# Other Aquarium Forums > Equipment and Accessories >  DIY Aquarium Chiller

## felix_fx2

Talk about being the computer geek x hobbyist.
http://www.shine7.com/aquarium/chiller.htm

He is using Aluminum waterblock, so no copper poisoning.
Attachment 24599

Attachment 24600

what i really like is the headsink is a really awesome one.  :Grin:

----------


## eviltrain

Errr, aluminum also will cause poisoning de wor. Best is stainless steel block head.

----------


## felix_fx2

should have SS blocks... price only the worry...

----------


## eviltrain

Yapz. Price ex nia lor. Keke.

----------


## felix_fx2

waterblock (Swiftech Apogee) already not cheap.. the TEC unit cheaper then waterblock lol... ebay selling US $5 for TEC.

VR-Zone review. (Btw, reference only this one 100% have copper and alot of sticks inside of the waterblock at that)
http://vr-zone.com/articles/swiftech...lock/7844.html

----------


## stormhawk

Very impressive DIY chiller but I think it's only meant for small tanks like the one in the author's pictures. A DIY chiller will only be worthwhile if it eventually costs less than a commercially available product and does a better job. The Dolphin chillers sold at some LFS are basically running on the same principle of using a Peltier TEM.

----------


## limz_777

his diy stand looks nice

----------


## BFG

Unless he has air conditioning in that room, that so called 'chiller' might be workable. Those pc heat sink and radiator thingy is good to bring down the water temperature from a high point to ambient room temperature. To get at temperature where an actual chiller will operate is difficult unless the actual ambient temperature is low due to geographical location or climate or the room is being cooled by the air-con. Not a chiller in my opinion.

----------


## felix_fx2

TEC cooling not revenant to do large area. One side is cool the other side is hot. That's why the CPU fan is there to cool the tec unit, not the water. Just like the dolphin version they are the same thing in fact.

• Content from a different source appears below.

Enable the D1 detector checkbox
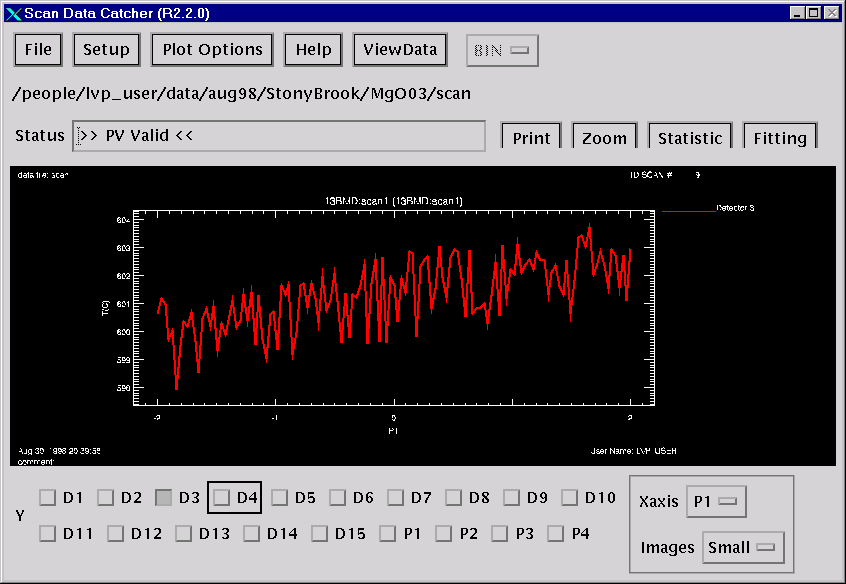Screen dimensions: 846x584 [x=48, y=497]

Personally speaking, the zeroterm fan is over doing it haha.

----------


## lizhien

very cool! But got chiller liao.. So abit wasted.

----------


## ladygaga

Here is another monster DIY chiller from a Taiwanese. It's environment friendly----most important it works rather than "cool the tank, heat you up", everybody will be cooled. 

check it. (Post is in Chinese, pictures are quite detailed.)

----------


## felix_fx2

That's like. Got money for chiller but diy. Just for the fun.

----------


## Navanod

He can afford a Thermalright heatsink but not a chiller?
Using aluminum is not exactly any safer than copper. Galvanic corrosion will quickly destroy that waterblock even when we use special coolant, let alone now that he's running dirty aquarium water (rich in electrolytes) through it! When that waterblock gets eaten away, leaks can develop or it may simply choke.
The corrosion reaction also produces some nasty things, I quote

http://www.lenntech.com/periodic/wat...-and-water.htm
"In what way and in what form does aluminum react with water?

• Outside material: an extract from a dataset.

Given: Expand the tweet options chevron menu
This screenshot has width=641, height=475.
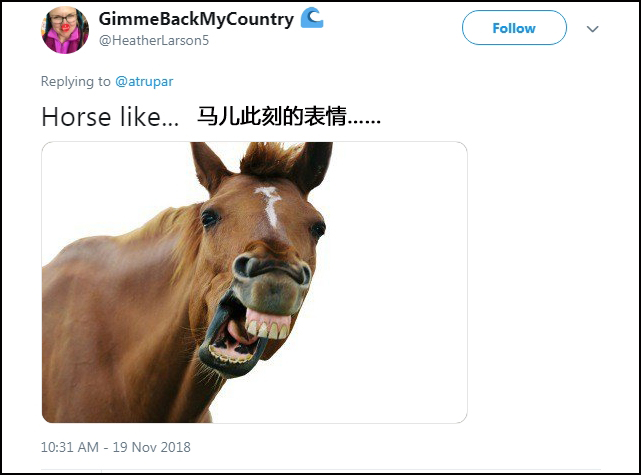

Aluminum metal rapidly develops a thin layer of aluminum oxide of a few millimeters that prevents the metal from reacting with water. When this layer is corroded a reaction develops, releasing highly flammable hydrogen gas.
Aluminum chloride hydrolyses in water, and forms a mist when it comes in contact with air, because hydrochloric acid drops form when it reacts with water vapor.
Aluminum ions in other compounds also hydrolyze, and this continues until the cationic charge has run out, ending the reaction by hydroxide formation. The beginning of the hydrolysis reaction is as follows:

Al3+(aq) + 6H2O(l) <-> [Al(H2O)6]3+ (aq)"

Aluminum chloride is toxic by the way.
This is why aquarium chillers use titanium instead, although it is more expensive and is a poorer conductor of heat than copper and aluminum.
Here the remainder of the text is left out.